[[ TEXT EXCERPT, beginning ]]

Iran Seeks Help Reading Plane’s Black Boxes Amid Pressure to Hand Them Over

DUBAI (Reuters) —
Rescue workers search the scene where a Ukrainian plane crashed in Shahedshahr, southwest of the capital Tehran, Iran, Jan. 8. (AP Photo/Ebrahim Noroozi)

Iran has asked the U.S. and French authorities for equipment to download information from black boxes on a downed Ukrainian airliner, a request that will add to international frustration at Tehran’s failure to send the recorders abroad for analysis.

Canada, 57 of whose citizens were among the 176 people killed in the crash, has said France should handle the flight data and voice recorders as one of the few nations with the ability to analyse the information.

Kiev has repeatedly called for Iran to return the black boxes from the U.S.-built Boeing 737 flown by Ukraine International Airlines that was shot down in error on Jan. 8.

Tehran, already embroiled in a long-running standoff with the United States over its nuclear program that briefly erupted into tit-for-tat military strikes this month, has given mixed signals about whether it would hand over the recorders.

A further delay in sending them abroad will add to international pressure on Iran, whose military has said it shot the plane down by mistake in the tense hours after Iran launched missiles at U.S. targets in Iraq.

Iran, which took several days to admit its role in bringing down the plane and faced street protests at home as a result, launched its missiles at U.S. targets in response to a U.S. drone strike that killed a top Iranian commander on Jan. 3.

“If the appropriate supplies and equipment are provided, the information can be taken out and reconstructed in a short period of time,” Iran’s Civil Aviation Organization said in its second preliminary report on the plane disaster.

Its initial report was released just 24 hours after the incident, before Iran’s military acknowledged its role.

A list of equipment Iran needs has been sent to French accident agency BEA and the U.S. National Transportation Safety Board, the Iranian aviation body said.

“Until now, these countries have not given a positive response to sending the equipment to (Iran),” it said, adding that two surface-to-air TOR-M1 missiles had been launched minutes after the Ukrainian plane took off from Tehran.

The aviation body said it did not have the equipment needed to download information from the model of recorders on the three-year-old Boeing 737.

Iran has for years faced U.S. sanctions that limited its ability to purchase modern planes and buy products with U.S. technology. Many passenger planes used in Iran are decades old.

Under Tehran’s 2015 nuclear agreement with world powers, Iran received sanctions relief in return for curbing its nuclear work. But Washington reimposed U.S. sanctions after withdrawing from the pact in 2018, a move that led to the steady escalation of tension in recent months between the United States and Iran.

Responding to U.S. President Donald Trump’s “maximum pressure” campaign that is designed to shut off Tehran’s vital oil exports, Iran has been scaling back on its commitments to the nuclear accord.

After Tehran’s latest move this month to scrap limits on uranium enrichment, a process that can make material for nuclear warheads although Iran denies any such aim, Britain, France and Germany triggered the nuclear pact’s dispute mechanism.

Launching the mechanism starts a diplomatic process that could lead to reimposing U.N. sanctions on Iran.

European capitals say they want to save the deal but have also suggested it may be time for a broader pact, in line with Trump’s call for a deal that would go beyond Iran’s nuclear work and include its missile program and activities in the region.

Iran says it will not negotiate with sanctions in place.

The Iranian general killed in the U.S. drone strike, Qassem Soleimani, was responsible for building up a network of militias that created an arc of Iranian influence across the Middle East.

[[ TEXT EXCERPT, end ]]
[[ DATASET CONTENT, beginning ]]

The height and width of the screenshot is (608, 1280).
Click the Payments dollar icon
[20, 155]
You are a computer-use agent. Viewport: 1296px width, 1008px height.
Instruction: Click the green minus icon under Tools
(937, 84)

[[ DATASET CONTENT, end ]]

WHAT IS NEEDED
According to the article above on Iran and the downed plane's black boxes, what kind of missiles were launched minutes after the Ukrainian plane took off, and how many?

FINAL ANSWER
Two surface-to-air TOR-M1 missiles were launched.